File folders and other items are seen scattered on the floor of the Hirono town office in Fukushima Prefecture, northeastern Japan, on Feb. 13, 2021. (Kyodo)
Supplied photo taken in 2019 shows Kenji Satake. (Photo courtesy of Kenji Satake)(Kyodo)

Despite the relatively large size of the latest quake with the focus off Fukushima Prefecture, it was unlikely to cause tsunami because it had a deep epicenter of about 55 kilometers below the sea surface, Satake said.

The Japan Meteorological Agency also said it believes the 11:07 p.m. quake to be an aftershock of the megaquake a decade ago.

According to the agency, the quake's seismic intensity -- upper 6 on the Japanese scale of 7 -- was the strongest to occur off the country's northeastern coast since April 7, 2011.
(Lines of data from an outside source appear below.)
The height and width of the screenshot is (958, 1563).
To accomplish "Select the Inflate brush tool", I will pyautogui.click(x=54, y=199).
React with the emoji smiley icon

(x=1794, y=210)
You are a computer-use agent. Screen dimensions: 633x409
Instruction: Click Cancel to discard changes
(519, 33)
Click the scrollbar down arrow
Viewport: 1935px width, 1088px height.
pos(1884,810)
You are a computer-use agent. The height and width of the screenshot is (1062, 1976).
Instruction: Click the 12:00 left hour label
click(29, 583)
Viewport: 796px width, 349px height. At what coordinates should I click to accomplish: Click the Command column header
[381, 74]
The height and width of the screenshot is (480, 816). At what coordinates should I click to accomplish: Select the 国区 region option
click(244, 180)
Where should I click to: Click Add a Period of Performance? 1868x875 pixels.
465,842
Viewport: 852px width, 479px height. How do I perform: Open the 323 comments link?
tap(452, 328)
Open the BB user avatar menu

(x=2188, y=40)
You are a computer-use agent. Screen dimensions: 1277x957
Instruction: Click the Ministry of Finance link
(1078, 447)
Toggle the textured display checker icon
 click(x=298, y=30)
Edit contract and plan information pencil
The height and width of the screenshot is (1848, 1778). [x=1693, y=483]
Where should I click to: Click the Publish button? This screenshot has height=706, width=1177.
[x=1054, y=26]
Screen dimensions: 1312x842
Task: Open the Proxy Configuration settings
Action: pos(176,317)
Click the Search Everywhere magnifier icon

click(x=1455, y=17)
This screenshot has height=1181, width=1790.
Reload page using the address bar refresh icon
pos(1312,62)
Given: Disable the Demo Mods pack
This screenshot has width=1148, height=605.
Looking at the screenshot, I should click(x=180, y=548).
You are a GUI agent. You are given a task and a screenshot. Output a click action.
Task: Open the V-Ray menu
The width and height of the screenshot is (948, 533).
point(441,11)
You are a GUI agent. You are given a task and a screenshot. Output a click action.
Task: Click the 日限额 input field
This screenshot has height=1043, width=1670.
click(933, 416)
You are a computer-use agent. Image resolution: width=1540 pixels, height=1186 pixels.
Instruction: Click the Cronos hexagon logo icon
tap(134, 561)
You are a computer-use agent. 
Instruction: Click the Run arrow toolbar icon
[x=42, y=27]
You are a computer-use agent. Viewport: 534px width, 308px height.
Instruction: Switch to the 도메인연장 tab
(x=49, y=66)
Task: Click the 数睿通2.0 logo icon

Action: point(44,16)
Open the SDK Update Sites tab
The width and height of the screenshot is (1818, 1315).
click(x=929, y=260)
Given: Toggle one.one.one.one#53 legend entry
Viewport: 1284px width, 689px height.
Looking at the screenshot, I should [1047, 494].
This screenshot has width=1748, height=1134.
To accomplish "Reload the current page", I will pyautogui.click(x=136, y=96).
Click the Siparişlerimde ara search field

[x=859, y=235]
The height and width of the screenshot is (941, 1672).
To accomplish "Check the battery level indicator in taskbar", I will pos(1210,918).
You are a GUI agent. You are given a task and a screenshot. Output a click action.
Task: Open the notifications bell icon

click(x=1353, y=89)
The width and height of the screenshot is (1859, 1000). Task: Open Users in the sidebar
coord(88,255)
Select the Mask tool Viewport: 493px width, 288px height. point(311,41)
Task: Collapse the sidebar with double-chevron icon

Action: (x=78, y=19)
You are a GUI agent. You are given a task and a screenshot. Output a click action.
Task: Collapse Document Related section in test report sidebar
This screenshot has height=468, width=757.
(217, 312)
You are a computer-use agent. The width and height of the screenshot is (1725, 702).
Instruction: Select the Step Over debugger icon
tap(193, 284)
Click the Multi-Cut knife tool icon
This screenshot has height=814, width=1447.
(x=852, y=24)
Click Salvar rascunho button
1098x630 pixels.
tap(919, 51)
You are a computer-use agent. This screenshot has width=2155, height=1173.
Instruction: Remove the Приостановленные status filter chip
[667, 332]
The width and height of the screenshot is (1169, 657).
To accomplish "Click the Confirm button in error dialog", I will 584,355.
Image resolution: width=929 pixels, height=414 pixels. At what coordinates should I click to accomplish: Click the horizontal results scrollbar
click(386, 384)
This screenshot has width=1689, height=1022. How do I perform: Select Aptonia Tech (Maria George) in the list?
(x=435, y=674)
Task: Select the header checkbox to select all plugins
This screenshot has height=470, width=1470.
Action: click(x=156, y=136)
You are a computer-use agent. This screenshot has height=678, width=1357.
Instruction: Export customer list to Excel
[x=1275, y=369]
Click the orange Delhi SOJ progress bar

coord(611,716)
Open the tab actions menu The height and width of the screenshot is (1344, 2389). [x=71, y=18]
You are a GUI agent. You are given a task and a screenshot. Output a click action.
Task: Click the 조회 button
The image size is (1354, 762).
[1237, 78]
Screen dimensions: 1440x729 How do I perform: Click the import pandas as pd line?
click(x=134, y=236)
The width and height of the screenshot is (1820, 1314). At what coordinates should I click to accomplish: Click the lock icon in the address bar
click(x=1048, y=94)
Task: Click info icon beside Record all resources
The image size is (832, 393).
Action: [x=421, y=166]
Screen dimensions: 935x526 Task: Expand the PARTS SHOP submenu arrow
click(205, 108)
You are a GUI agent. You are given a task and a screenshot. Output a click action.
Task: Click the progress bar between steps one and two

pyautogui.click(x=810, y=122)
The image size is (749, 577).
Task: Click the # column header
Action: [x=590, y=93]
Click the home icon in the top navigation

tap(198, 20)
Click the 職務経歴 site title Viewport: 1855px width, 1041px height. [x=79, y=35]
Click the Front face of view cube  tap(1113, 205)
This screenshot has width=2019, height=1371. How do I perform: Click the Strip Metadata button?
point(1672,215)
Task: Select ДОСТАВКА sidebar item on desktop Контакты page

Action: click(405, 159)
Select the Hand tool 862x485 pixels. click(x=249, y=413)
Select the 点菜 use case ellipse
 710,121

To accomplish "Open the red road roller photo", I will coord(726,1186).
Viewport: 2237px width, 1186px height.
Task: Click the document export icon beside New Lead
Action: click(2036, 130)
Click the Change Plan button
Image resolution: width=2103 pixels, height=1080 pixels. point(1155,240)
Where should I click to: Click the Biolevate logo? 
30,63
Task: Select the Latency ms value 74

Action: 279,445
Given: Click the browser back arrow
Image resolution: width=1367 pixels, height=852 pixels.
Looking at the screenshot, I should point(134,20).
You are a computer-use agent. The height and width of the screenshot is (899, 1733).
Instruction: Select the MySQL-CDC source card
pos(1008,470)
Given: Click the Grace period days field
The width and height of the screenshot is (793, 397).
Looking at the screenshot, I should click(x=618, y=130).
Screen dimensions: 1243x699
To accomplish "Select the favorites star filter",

On March 11 that year, the magnitude-9.0 quake hit the region, registering the highest 7 on the scale and triggering tsunami. It subsequently caused core meltdowns at the Fukushima Daiichi nuclear power plant.

A quake with intensity of upper-6 and 7 is defined by the agency as making it "impossible (for humans) to remain standing or move without crawling" and people may even be "thrown through the air."

The difference between upper-6 and 7 is their impact on furniture, walls and windows. In the former, "most unreinforced concrete-block walls collapse," but even "reinforced concrete-block walls may collapse" in the latter, the agency says.